YOUR OBJECTIVE:
Could you copy out, word for word, the lines of the records beginning at the line that contains "Task: Toggle fullscreen" and ending after the line that contains "Action: [623, 731]", without the pictures?

INFORMATION SHOWN:
[start]

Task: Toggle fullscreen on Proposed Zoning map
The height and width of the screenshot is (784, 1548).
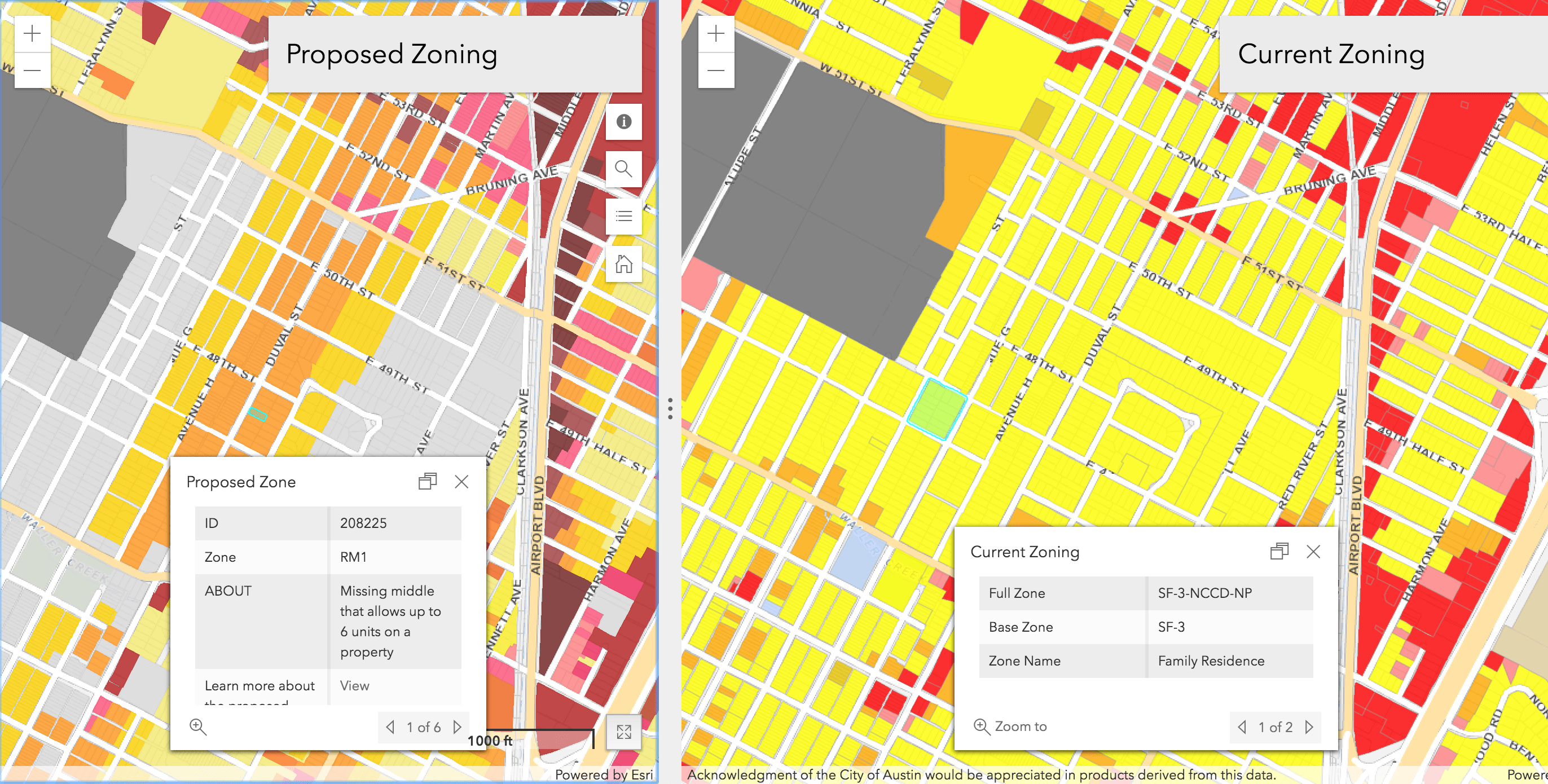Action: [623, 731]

[end]
[start]

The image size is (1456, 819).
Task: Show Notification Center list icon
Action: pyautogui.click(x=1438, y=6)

[end]
[start]

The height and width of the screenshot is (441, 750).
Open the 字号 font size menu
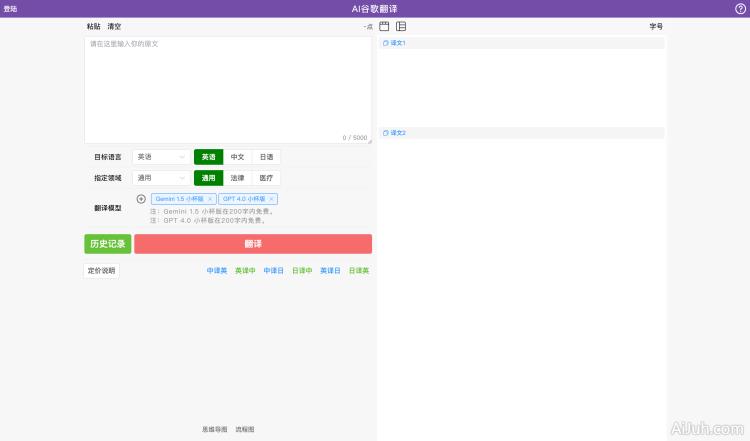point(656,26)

[end]

EXERCISE RESULT:
Task: Toggle fullscreen on Proposed Zoning map
The height and width of the screenshot is (784, 1548).
Action: [623, 731]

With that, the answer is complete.